◆ EXERCISE GOAL: Say how many of the lines below hold "agent", writing the number and nothing more.

RECORDED INFORMATION START

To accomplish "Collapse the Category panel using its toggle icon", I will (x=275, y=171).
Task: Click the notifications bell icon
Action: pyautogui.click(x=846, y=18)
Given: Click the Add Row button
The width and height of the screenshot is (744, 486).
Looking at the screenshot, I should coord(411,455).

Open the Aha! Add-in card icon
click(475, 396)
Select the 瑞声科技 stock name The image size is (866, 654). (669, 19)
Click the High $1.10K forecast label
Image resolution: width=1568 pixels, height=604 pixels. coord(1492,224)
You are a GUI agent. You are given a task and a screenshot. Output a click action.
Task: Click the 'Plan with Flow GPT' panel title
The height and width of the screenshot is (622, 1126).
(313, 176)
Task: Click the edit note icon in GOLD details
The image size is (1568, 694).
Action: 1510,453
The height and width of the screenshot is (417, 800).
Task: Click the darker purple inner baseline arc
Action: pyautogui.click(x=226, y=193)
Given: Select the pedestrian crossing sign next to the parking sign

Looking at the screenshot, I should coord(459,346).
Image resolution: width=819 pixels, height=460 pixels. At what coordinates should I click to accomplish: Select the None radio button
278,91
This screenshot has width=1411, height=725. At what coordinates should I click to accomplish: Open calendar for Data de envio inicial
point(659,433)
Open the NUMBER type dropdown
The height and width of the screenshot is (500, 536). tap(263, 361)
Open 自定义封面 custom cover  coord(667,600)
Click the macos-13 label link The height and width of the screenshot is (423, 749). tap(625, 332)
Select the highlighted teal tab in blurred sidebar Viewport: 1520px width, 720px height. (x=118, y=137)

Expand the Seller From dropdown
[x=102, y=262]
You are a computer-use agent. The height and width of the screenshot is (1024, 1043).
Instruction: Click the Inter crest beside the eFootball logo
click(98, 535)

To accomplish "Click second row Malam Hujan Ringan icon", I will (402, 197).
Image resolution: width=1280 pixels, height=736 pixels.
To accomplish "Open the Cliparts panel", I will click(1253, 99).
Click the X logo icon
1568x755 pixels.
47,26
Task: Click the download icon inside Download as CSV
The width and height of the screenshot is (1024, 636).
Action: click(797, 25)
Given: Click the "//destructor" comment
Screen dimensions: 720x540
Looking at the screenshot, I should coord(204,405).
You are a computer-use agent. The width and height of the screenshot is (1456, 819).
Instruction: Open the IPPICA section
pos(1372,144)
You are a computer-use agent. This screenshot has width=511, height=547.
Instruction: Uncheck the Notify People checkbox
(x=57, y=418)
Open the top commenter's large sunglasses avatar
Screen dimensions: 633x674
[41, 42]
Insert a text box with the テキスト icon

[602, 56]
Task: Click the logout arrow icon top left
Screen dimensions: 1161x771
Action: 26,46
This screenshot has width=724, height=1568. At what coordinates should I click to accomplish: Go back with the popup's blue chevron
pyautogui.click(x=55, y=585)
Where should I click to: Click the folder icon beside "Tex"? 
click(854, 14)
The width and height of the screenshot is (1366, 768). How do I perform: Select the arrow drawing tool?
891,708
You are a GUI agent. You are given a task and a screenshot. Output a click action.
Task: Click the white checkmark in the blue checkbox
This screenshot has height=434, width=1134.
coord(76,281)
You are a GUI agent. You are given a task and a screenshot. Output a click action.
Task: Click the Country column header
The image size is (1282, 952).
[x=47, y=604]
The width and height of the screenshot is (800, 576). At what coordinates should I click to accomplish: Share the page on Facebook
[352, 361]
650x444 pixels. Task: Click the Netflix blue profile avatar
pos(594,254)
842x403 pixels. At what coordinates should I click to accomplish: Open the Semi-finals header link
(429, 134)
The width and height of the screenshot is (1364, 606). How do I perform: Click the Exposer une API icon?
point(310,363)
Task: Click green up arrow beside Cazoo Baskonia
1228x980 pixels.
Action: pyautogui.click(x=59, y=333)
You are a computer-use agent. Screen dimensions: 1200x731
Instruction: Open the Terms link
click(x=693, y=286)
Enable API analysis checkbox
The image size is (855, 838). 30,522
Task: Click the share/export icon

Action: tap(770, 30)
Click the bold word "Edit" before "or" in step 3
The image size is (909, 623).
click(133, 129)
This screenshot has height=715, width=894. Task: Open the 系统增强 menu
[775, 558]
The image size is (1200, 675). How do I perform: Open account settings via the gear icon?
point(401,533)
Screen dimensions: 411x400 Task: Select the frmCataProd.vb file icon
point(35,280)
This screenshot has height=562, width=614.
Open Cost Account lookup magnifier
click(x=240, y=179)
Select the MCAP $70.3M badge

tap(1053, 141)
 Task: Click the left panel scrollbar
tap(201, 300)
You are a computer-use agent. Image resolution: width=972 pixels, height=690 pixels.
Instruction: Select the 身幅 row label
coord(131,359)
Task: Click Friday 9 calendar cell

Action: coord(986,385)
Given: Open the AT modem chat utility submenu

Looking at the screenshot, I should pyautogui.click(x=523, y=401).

RECORDED INFORMATION END

◆ OUTPUT OF THE EXERCISE: 8